**Directions for this task**
Exactly the lines below from the line with "Expand the profile row chevron" through the line with "Given: Tap the back chevron arrow icon" must make up the answer, both ends included and pictures left out.

**Records**

────

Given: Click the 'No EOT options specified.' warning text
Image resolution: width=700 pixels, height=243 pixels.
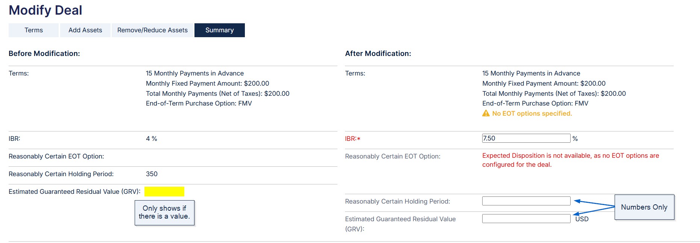Looking at the screenshot, I should pos(532,113).
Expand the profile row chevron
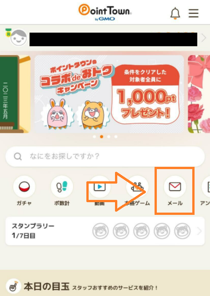 coord(204,38)
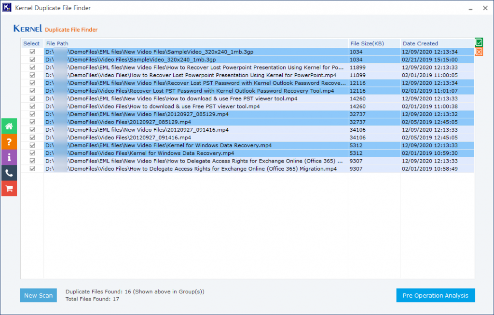Viewport: 494px width, 315px height.
Task: Toggle the last Exchange Online Migration file checkbox
Action: tap(32, 168)
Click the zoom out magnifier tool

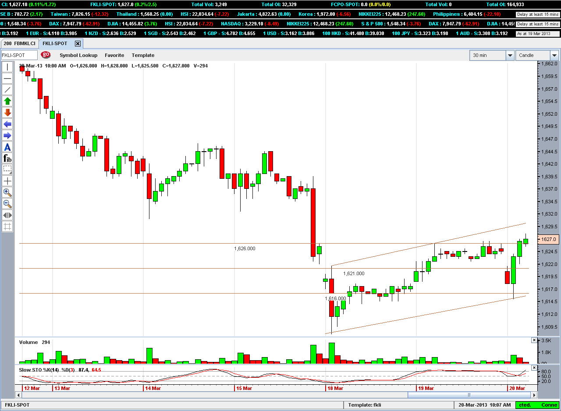pos(7,204)
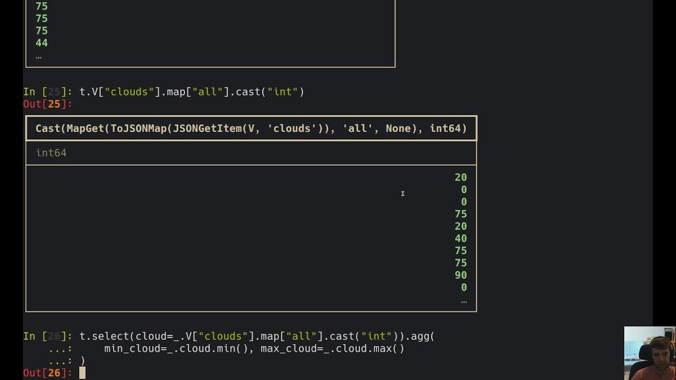Click the ellipsis below the Out[25] values
676x380 pixels.
[464, 301]
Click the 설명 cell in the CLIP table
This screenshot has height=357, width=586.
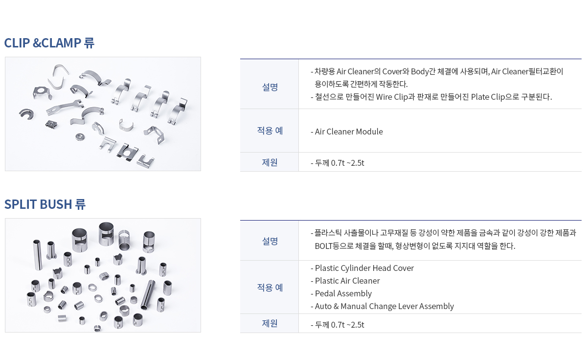[270, 84]
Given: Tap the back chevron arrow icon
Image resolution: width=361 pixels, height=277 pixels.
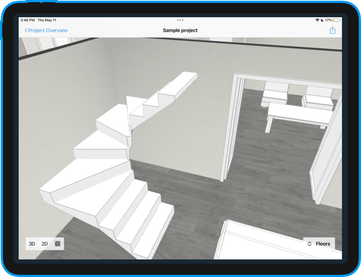Looking at the screenshot, I should (26, 31).
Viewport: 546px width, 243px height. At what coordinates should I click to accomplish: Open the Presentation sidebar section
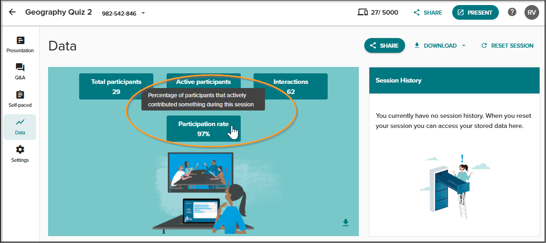[x=20, y=45]
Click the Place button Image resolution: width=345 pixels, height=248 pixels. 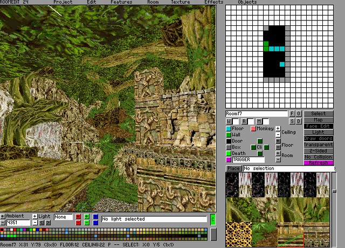click(x=233, y=169)
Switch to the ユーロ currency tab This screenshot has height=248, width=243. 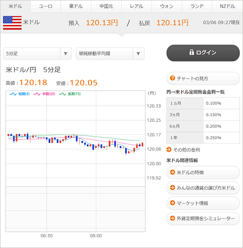46,7
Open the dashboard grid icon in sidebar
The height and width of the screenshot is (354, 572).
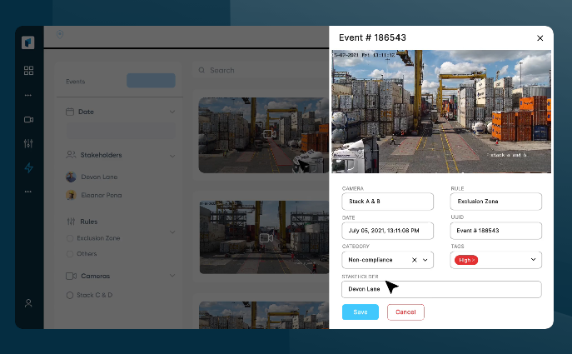pos(28,71)
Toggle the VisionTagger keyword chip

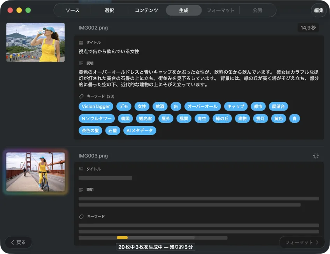point(96,106)
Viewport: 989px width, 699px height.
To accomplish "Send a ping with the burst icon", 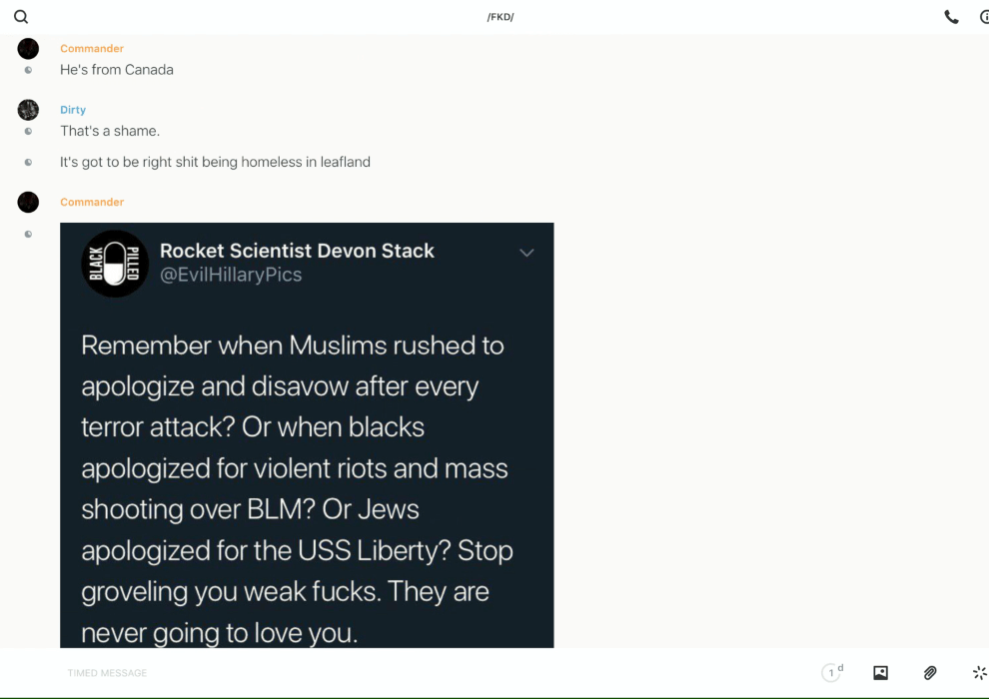I will click(979, 673).
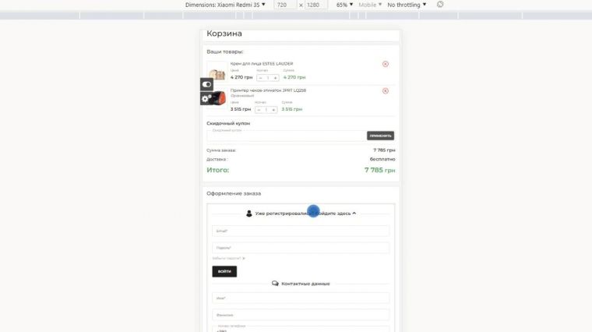This screenshot has width=592, height=332.
Task: Increase quantity of ESTEE LAUDER cream
Action: [274, 78]
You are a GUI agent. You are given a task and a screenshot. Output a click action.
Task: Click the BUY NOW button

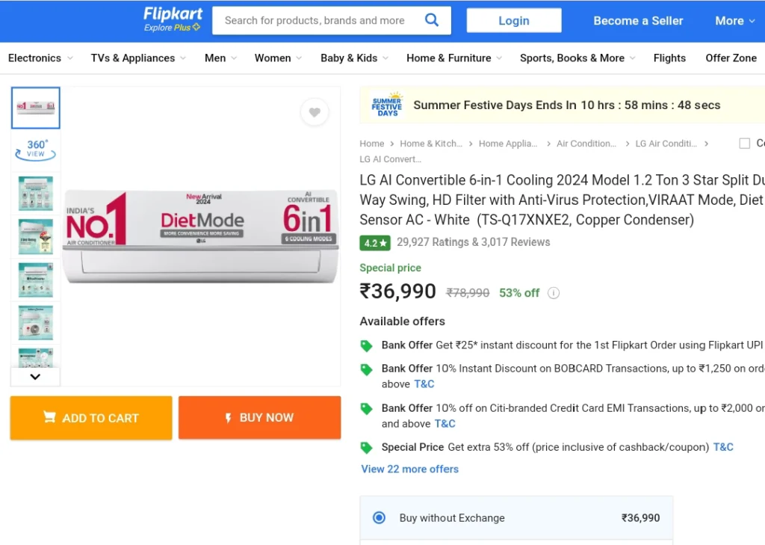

────

**Answer section**
Expand the profile row chevron
 coord(204,38)
Viewport: 494px width, 315px height.
Task: Toggle the last Exchange Online Migration file checkbox
Action: tap(32, 168)
Click the zoom out magnifier tool

pos(7,204)
Click the ellipsis below the Out[25] values
676x380 pixels.
[464, 301]
Click the 설명 cell in the CLIP table
This screenshot has height=357, width=586.
[270, 84]
Given: Tap the back chevron arrow icon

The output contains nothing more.